Tuesday, February 10, 2009

Facebooked?

I admit it. I am an addict. I am addicted to Facebook. I have been a member of the social networking site for quite some time, but in recent days, I have really become active on the site.


Over the last several months I have had opportunity to reconnect with people I have not had much contact with for years. I have had many of my friends tell me that they have reconnected with people long lost from their past as well.

My wife claims that I would spend all day long every day on this network. I do this because I am amazed at the number of people who have an interest in each others' lives. Many people are an open book, well sort of, through their status update. You can tell they are sick, happy, sad or angry. Yet, you are always wondering if what you read is true.

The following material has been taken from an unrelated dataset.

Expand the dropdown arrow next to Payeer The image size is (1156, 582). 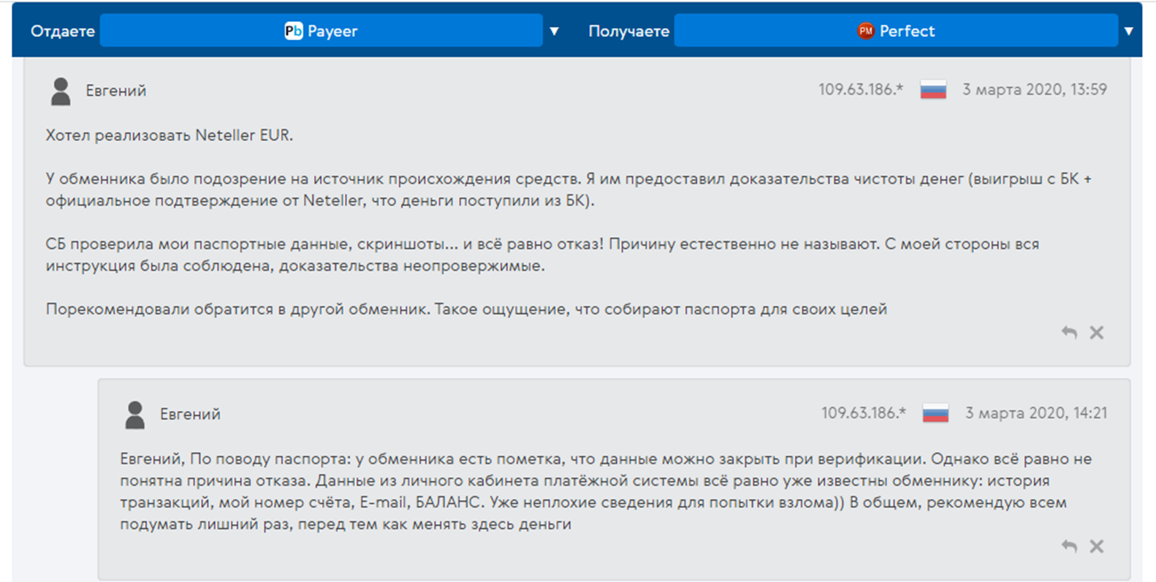[554, 31]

In recent days, I have been trying to read my friends. I must be honest. I have allowed many of my good friendships over the years to evaporate. I really have struggled with a couple of friendships in particular over the last couple of months, that I really have missed.

It is tough to stay connected for many reasons. Whether it is disagreement or just a hiding of our true feelings, most of us tend to not be very open. Maybe it is a lack of trust. I think that vulnerability is the key to all of this.

I find that in the church. For whatever reason, we tend to be individualists with acquaintances and not real friends. This is sad. For it seems that when there is rich community, there is real revival that takes place in the church.

I am not sure why we tend to be so guarded. Maybe it is pride. Maybe it is insecurity. All I know that for a myriad of reasons we just don't seem to build community or stay connected in the soul of each other.

I believe that is what the church needs and we as individuals need to do. We need to make deep friendships and deep community work.

Why is that we don't? Why is it that we just don't connect? Why don't we let ourselves be vulnerable with people who are supposed to love us?

I am wanting to make deep friendships work. As always I want to know, what do you think?

2 Comments:

Blogger Christopher Hinzman said...

I remember talking to you during the mens prayer breakfast. I appreciate how open you were to share your thoughts and concerns. I, too, think about those things a lot, but sometimes I have wondered if I was the only one. You're right - if only real friends were made in the church, revival would break loose... right where it is needed the most.

Here are my thoughts after reading what you wrote...

"Growth in the church could be good, or it could be a tumor" (James MacDonald). Perhaps it is that with greater numbered congregations, ministry 'raises up' lesser quality in the relationship those congregants will have with God (and more convincing their 'masks' will be) due to lack of Friendship. When, instead of striving for great numbers by dressing up to 'play church' (as you put it)and ultimately, Jesus is 'let loose' in our lives and churches, making 'servant' disciples instead of church-goers, worshipers instead of song singers, and prayer warriors instead of self-concerned individuals, revival of the Holy Spirit will occur.

11:28 AM  
Blogger HS said...

I, too, have been thinking about friendships from the past that I so valued, but that have fallen victim to too many miles and too many years. I'm glad I've kept a journal, if only occasionally, because I have a tangible record of open hearts and lives. As I've been reading some of the old entries, I am both embraced by what was and challenged to my relationships of today. How rich I am.